By Matthew Kassel | Published June 2019
Ehud Asherie’s amiable new piano trio album, devoted entirely to standards, is both quaint and audacious. More often than not, modern jazz pianists—aside perhaps from Bill Charlap—are opting to write and record their own compositions, rather than prove their familiarity with, say, the Gershwin songbook. But Asherie succeeds here as an interpreter of old material thanks to his refreshingly recherché song choices: “And Then She Stopped,” and the title track, written by Louis Armstrong and Jelly Roll Morton.

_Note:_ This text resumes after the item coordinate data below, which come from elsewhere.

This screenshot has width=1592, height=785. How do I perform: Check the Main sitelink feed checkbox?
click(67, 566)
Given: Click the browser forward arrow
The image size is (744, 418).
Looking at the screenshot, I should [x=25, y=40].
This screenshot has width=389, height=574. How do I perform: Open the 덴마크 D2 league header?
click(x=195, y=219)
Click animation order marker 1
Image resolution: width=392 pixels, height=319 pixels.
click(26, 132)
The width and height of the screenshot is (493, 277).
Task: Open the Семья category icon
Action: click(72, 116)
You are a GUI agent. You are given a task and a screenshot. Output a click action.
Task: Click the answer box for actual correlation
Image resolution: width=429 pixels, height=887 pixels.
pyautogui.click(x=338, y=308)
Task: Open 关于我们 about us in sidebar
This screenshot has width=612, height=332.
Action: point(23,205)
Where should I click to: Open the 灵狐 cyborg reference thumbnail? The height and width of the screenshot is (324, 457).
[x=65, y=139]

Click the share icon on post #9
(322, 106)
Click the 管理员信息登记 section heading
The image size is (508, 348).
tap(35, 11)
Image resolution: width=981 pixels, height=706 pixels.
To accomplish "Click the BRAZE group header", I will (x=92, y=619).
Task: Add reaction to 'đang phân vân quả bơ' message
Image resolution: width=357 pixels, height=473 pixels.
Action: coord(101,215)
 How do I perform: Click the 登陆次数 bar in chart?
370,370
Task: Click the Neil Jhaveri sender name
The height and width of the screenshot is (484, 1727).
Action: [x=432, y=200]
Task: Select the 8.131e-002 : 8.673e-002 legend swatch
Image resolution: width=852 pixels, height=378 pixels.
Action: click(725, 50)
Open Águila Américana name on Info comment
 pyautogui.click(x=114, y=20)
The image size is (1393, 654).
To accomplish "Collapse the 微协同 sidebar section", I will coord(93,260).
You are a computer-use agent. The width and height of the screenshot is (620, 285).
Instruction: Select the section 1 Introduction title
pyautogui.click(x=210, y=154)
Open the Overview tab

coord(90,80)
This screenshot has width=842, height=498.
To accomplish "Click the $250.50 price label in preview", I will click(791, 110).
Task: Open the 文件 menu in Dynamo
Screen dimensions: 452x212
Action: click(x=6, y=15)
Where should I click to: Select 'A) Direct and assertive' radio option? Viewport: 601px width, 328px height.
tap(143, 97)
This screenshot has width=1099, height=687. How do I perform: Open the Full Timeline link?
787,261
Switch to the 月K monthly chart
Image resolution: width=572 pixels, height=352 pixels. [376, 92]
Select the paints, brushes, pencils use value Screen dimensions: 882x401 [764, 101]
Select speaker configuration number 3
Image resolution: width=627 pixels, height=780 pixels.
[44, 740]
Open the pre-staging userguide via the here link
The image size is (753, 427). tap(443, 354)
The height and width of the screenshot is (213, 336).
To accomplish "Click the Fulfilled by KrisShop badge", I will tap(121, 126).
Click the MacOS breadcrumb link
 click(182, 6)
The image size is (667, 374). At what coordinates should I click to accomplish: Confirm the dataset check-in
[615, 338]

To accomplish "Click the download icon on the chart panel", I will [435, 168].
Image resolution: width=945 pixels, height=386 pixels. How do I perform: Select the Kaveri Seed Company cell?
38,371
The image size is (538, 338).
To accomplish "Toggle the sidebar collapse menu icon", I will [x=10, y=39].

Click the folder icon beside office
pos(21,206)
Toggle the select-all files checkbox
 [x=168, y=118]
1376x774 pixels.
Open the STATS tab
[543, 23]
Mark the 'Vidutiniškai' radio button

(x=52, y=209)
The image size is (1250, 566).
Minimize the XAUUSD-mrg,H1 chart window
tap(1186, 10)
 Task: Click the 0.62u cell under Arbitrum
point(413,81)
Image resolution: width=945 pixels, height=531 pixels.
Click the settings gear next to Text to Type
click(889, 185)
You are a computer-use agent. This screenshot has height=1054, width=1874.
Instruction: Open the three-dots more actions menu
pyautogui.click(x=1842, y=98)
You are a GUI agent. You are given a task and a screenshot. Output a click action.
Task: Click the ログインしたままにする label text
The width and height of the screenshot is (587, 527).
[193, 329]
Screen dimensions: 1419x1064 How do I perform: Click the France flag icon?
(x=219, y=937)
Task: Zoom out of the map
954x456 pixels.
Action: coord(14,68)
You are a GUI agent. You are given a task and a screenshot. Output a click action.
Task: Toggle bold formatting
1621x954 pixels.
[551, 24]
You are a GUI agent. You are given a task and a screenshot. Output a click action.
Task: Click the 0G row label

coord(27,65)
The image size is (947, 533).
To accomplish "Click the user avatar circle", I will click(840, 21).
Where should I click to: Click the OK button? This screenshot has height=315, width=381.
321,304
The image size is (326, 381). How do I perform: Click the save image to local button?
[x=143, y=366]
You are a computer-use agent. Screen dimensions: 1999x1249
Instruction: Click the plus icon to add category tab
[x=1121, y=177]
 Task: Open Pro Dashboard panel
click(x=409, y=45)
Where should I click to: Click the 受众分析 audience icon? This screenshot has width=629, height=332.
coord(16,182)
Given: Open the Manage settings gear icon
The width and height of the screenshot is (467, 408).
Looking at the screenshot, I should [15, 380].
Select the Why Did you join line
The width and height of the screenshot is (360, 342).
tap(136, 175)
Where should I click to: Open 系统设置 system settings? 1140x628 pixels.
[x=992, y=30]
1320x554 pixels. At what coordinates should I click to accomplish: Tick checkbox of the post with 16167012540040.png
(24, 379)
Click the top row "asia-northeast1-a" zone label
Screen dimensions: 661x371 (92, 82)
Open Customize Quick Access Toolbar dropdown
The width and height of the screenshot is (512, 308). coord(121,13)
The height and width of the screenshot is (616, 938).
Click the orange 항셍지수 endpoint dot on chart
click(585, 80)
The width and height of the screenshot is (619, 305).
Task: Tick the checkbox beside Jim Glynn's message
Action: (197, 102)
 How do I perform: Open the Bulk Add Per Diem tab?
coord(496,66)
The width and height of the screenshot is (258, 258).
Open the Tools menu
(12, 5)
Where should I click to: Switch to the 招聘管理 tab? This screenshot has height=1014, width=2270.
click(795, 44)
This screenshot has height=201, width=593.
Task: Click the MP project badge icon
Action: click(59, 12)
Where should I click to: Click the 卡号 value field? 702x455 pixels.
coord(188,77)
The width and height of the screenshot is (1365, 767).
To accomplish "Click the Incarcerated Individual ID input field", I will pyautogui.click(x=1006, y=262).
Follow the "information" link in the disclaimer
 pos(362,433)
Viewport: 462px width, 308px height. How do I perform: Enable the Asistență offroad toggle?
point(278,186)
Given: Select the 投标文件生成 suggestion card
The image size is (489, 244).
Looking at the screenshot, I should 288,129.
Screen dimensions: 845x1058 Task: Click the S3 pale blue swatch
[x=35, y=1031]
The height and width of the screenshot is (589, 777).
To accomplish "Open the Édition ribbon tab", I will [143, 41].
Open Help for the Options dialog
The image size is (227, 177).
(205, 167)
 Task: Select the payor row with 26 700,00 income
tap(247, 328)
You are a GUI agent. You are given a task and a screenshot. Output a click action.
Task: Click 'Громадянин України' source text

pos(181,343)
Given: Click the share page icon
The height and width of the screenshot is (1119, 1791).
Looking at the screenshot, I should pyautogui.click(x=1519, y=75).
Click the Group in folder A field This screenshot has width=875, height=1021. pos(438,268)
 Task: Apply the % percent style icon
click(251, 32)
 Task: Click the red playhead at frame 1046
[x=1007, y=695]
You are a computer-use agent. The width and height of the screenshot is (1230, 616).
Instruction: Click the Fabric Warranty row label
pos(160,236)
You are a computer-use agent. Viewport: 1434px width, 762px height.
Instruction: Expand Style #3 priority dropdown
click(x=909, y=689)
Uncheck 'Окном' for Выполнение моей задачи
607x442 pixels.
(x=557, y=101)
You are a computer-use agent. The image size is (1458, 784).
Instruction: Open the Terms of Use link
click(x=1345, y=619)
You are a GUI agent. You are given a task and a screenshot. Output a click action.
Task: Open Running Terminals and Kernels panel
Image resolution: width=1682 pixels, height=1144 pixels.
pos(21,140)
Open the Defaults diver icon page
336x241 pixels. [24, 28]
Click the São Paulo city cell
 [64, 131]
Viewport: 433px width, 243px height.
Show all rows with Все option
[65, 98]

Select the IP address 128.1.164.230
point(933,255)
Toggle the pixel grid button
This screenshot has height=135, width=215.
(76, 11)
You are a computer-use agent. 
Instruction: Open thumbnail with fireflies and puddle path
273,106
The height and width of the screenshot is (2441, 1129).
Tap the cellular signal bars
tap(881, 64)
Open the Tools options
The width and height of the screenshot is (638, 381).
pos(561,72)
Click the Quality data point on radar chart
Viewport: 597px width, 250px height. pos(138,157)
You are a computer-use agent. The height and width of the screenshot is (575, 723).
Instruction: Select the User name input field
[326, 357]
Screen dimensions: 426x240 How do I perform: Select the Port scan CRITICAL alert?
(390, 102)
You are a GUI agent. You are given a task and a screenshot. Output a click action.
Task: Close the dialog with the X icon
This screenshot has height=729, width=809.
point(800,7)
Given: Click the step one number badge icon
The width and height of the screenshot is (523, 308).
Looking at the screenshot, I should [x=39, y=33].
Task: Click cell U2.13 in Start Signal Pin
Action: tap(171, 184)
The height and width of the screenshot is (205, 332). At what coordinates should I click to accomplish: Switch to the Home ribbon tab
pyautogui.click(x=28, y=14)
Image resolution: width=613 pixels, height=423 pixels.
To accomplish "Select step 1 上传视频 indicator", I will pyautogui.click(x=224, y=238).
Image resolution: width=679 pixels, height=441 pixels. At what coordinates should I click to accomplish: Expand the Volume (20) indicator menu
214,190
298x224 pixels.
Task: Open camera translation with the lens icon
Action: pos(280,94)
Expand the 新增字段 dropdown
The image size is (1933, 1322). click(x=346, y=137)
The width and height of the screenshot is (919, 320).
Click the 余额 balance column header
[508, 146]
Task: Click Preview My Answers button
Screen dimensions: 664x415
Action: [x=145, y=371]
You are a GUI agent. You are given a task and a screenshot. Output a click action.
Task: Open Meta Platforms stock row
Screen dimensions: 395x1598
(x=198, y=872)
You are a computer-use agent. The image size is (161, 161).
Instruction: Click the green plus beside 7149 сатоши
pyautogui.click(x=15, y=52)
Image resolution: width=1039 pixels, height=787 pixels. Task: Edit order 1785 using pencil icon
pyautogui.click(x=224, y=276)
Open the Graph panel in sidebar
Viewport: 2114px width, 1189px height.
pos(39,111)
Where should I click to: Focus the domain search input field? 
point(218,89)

It’s a testament to Asherie’s keyboard wizardry that he should take on “Wild Man Blues,” a tune most famously recorded on cornet, in 1927. You can’t bend notes on a piano, but Asherie certainly makes a gospel-inflected go of it on this deeply swinging rendition. Although some of these tunes are a bit predictable in terms of form, Asherie makes things fresh with a number of rhapsodic solo introductions featuring classical flourishes. But swing is the essence here, and Asherie is ably accompanied by two masters of timekeeping: bassist Peter Washington—who serves as the ballast in Charlap’s trio—and drummer Rodney Green. Though they take some solos of their own, they exist primarily in this group to accentuate Asherie’s sensitive musings.
The material here could suggest that Asherie has some antiquarian tendencies—he previously recorded Shuffle Along, a tribute to stride innovator Eubie Blake—but he isn’t clinical about the past. Filtered through Asherie’s dexterous fingers, all of the songs on Wild Man Blues feel alive. And if anything, the bandleader seems to abide by a dictum put forth by the great stride practitioner James P. Johnson: He keeps it modernistic.
Wild Man Blues: Wild Man Blues; Parker’s Mood; Flying Down To Rio; Autumn Nocturne; Chasin’ The Bird; Na Baixa Do Sapateiro; Oh, Lady Be Good; And Then She Stopped. (46:47)
Personnel: Ehud Asherie, piano; Peter Washington, bass; Rodney Green, drums.